目標 1: 抜粋の「人口は制限されなければ幾何級」から「ときどき経済学部の入試で数学が受験科目に入っていることがあります.」までを、「微分積分」を「線形代数」に置き換えて書き直してください。

抜粋:
☆ ☆ ☆ ☆

このサイトは学部では早稲田で物理を, 修士では東大で数学を専攻し, 今も非アカデミックの立場で数学や物理と向き合っている一市民の奮闘の記録です. 運営者情報および運営理念についてはこちらをご覧ください.
理系のための総合語学・リベラルアーツの視点から数学・物理・プログラミング・語学 (特に英語) の情報を発信しています. コンテンツアーカイブに見やすくまとめているのでぜひご覧ください.
こちらに PDF が置いてあります.
サイトでは見づらい方は PDF をご覧ください.
目次
マルサスの『人口論』と微分方程式
あなたが高校生以上なら社会の授業で次のような言葉を聞いたことがあるかもしれません.
人口は制限されなければ幾何級数的に増加するが生活資源は算術級数的にしか増加しないので生活資源は必ず不足する.
これは有名なマルサスの『人口論』で議論された話です.
幾何級数はいわゆる等比数列の和で,
算術級数は等差数列の和です.
マルサスは経済学者なので経済の話です.
経済の話でこういう数学ネタが出てくるわけですね.
ちなみに大学の経済学だと経済の話で微分積分が本当に出てきます.
ときどき経済学部の入試で数学が受験科目に入っていることがあります.

☆ ☆ ☆ ☆

目標 2: 以下の項目の先頭の行から「tap(78, 26)」を含む行までを、その行も含めて一字一句そのまま書き写してください。

提供された項目:
☆ ☆ ☆ ☆

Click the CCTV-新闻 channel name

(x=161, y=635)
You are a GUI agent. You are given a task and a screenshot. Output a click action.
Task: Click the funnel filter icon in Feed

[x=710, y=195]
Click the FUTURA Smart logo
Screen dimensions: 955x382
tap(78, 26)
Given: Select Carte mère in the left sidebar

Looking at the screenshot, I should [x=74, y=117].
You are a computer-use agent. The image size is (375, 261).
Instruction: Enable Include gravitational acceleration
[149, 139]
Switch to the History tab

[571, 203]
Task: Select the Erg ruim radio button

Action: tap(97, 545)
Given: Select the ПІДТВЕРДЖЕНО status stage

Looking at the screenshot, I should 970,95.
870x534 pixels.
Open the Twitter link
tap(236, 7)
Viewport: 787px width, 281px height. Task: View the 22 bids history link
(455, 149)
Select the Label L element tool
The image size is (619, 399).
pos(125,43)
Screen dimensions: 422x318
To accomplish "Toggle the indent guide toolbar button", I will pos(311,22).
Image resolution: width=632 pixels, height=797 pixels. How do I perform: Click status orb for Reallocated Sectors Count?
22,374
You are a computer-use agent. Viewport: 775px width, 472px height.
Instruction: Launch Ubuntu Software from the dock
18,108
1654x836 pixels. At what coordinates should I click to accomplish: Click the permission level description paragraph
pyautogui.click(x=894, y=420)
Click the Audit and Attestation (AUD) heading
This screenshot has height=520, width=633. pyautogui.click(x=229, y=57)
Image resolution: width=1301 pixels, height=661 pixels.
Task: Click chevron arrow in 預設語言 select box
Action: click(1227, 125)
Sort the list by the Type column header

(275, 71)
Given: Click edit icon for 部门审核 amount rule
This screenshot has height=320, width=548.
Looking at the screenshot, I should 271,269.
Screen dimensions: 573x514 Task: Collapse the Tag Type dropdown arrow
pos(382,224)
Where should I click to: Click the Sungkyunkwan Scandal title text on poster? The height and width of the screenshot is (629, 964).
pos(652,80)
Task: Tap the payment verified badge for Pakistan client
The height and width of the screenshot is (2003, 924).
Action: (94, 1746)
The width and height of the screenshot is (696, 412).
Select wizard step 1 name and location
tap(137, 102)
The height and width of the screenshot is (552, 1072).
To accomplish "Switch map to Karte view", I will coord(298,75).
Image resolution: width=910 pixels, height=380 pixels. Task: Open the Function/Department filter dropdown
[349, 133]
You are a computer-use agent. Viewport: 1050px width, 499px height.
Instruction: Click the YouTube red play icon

☆ ☆ ☆ ☆

正しい結果 1:
人口は制限されなければ幾何級数的に増加するが生活資源は算術級数的にしか増加しないので生活資源は必ず不足する.
これは有名なマルサスの『人口論』で議論された話です.
幾何級数はいわゆる等比数列の和で,
算術級数は等差数列の和です.
マルサスは経済学者なので経済の話です.
経済の話でこういう数学ネタが出てくるわけですね.
ちなみに大学の経済学だと経済の話で線形代数が本当に出てきます.
ときどき経済学部の入試で数学が受験科目に入っていることがあります.

正しい結果 2:
Click the CCTV-新闻 channel name

(x=161, y=635)
You are a GUI agent. You are given a task and a screenshot. Output a click action.
Task: Click the funnel filter icon in Feed

[x=710, y=195]
Click the FUTURA Smart logo
Screen dimensions: 955x382
tap(78, 26)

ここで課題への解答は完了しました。